Split string with lookahead/lookbehind with empty string


I'm trying to split any number string such as 3.1415926535897932384626433832795028841971 right after each 0 or group of 0. However, I would like to keep the 0 after each group.

For example, the string 10203040506070809011 should be split into

['10', '20', '30', '40', '50', '60', '70', '80', '90', '11']

and the string 3.1415926535897932384626433832795028841971 should be split into

['3.14159265358979323846264338327950', '28841971']

I tried to split apart the string with a positive lookbehind and an empty string:

import re
p = '(?<=0+)'

re.search(p, '102030405')
><_sre.SRE_Match object; span=(2, 2), match=''>

'102030405'.split(p)
>['102030405']

but this does not split apart the string at all, even though the pattern is matched.

I also tried just splitting apart the string based on the 0 and adding a 0 after the first couple strings, but it seems convoluted and inefficient.
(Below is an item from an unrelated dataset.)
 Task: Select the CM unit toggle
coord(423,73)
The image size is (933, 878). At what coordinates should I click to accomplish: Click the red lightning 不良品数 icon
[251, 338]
l = '102030405'.split('0')
[e+'0' for e in l[:-1]] + [l[-1]]
>['10', '20', '30', '40', '5']

Is there any way to split a string based on a lookahead or lookbehind on an empty string? I'm asking about the general case, not just with numbers. For example, if I wanted to split apart 3:18am5:19pm10:28am into the separate times without losing the am or pm, and get an array ['3:18am', '5:19pm', '10:28am'], how would I go about doing this?


Solution

  • This simple regex in re.findall should suffice:

    l = re.findall(r'[.1-9]+(?:0+|$)', s)
    

    Note:

    • findall returns all non-overlapping matches of pattern in string, as a list of strings.

    • for each match we want the longest string of digits (or a dot) ending with at least one zero, or the end of the string

    • the zeros in the end should not be captured as another match (hence the (?:...)

    Similarly for you second example:

    >>> re.findall(r'[\d:]+(?:am|pm|$)', '3:18am5:19pm10:28am')
    ['3:18am', '5:19pm', '10:28am']
    

    No need for lookahead/lookbehind magic, or non-greedy matching.